*** Input ***

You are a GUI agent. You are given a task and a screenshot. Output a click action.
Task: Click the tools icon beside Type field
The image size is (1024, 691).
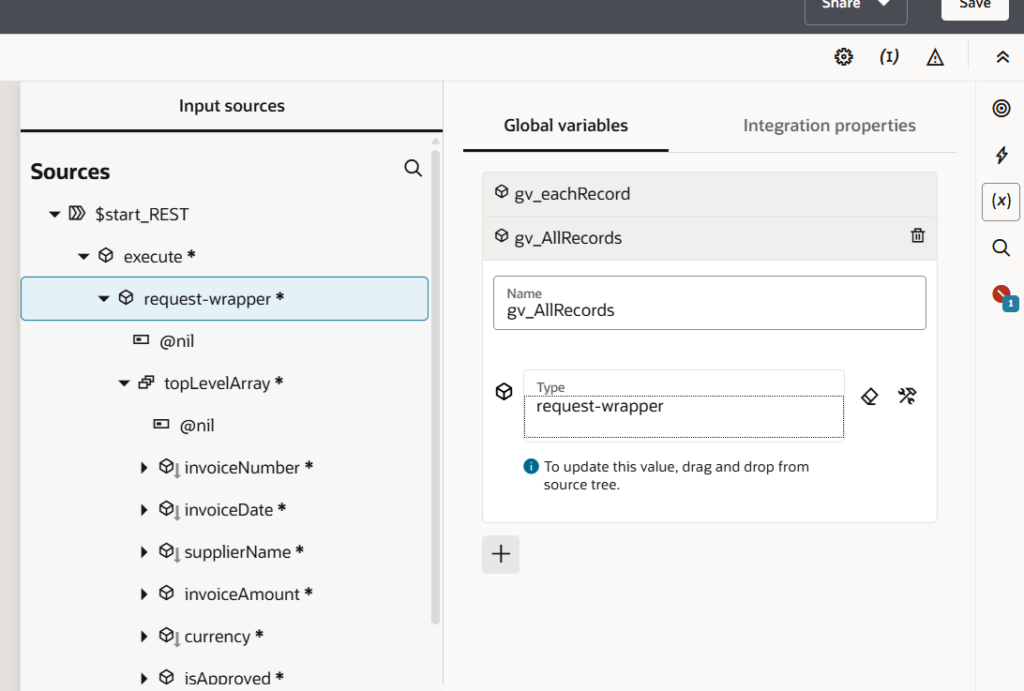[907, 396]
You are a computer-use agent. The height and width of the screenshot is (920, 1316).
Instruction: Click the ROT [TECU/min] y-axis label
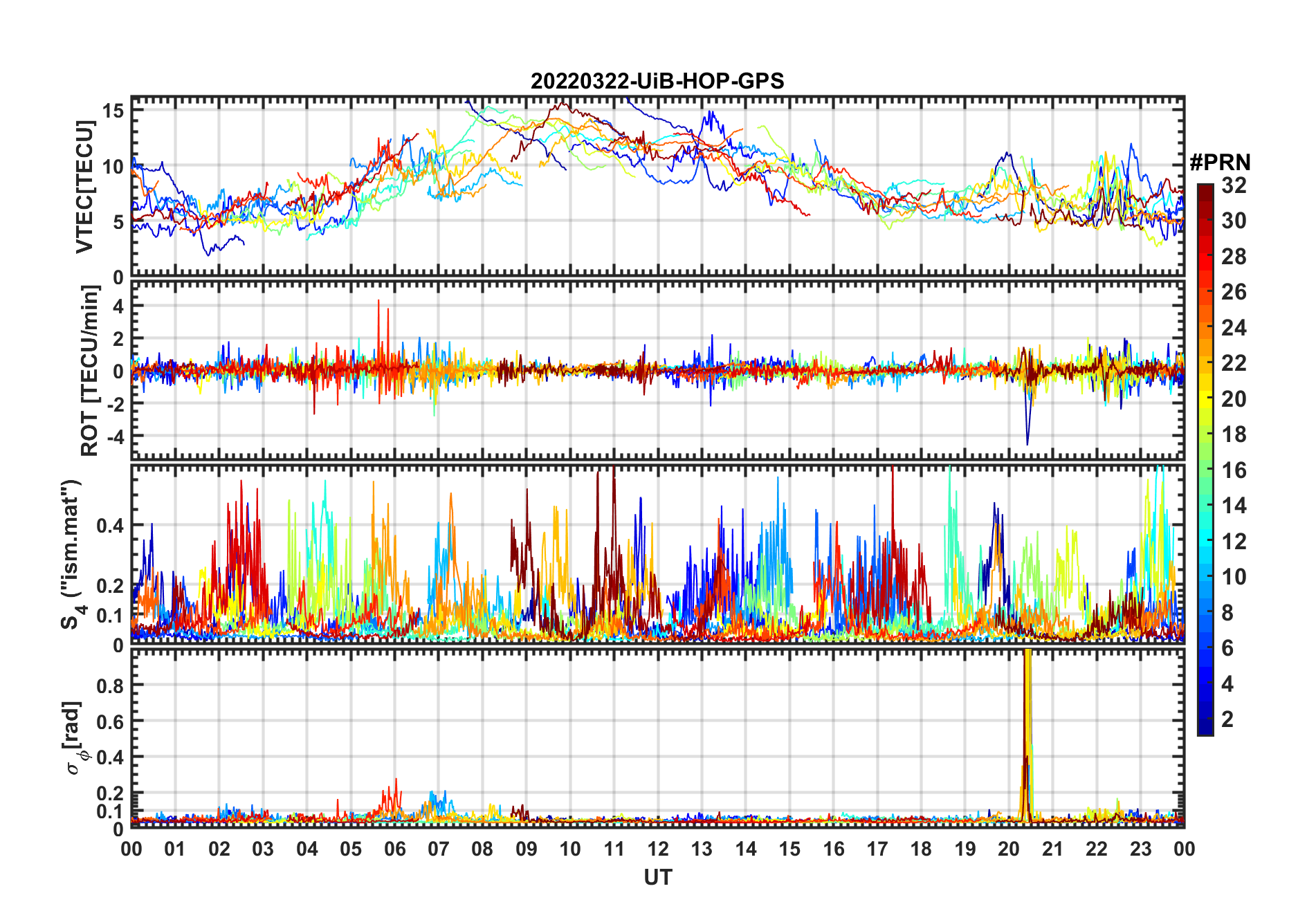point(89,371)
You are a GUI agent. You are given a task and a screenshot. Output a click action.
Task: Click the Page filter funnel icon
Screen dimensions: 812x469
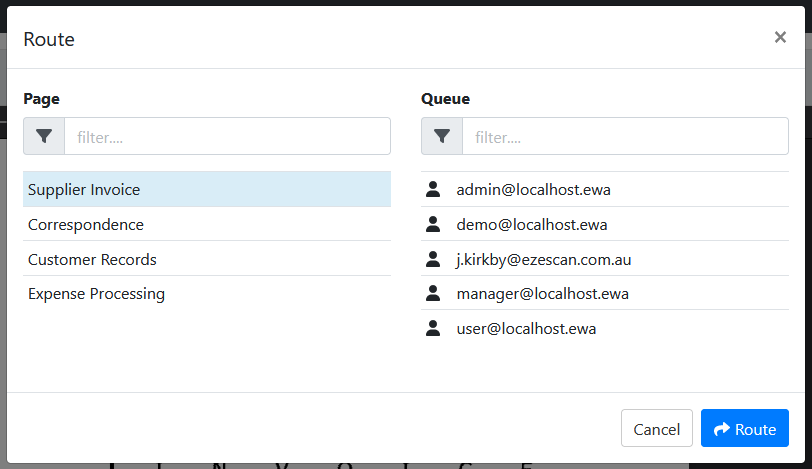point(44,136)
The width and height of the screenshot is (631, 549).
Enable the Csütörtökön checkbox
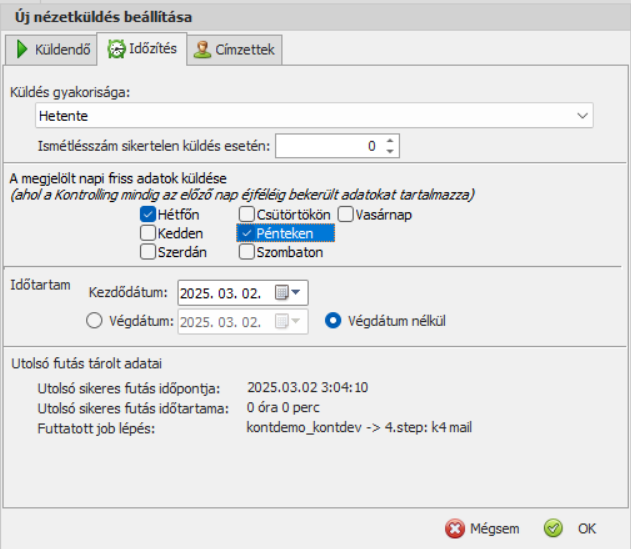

*** End of Input ***

▸ Instructions for the task:
Each line from the one containing "Task: Click the Page filter funnel icon" through the final line of the data must be reproduced exactly, both ends included, with no pictures in the copy.

▸ Solution for this problem:
Task: Click the Page filter funnel icon
Screen dimensions: 812x469
point(44,136)
The width and height of the screenshot is (631, 549).
Enable the Csütörtökön checkbox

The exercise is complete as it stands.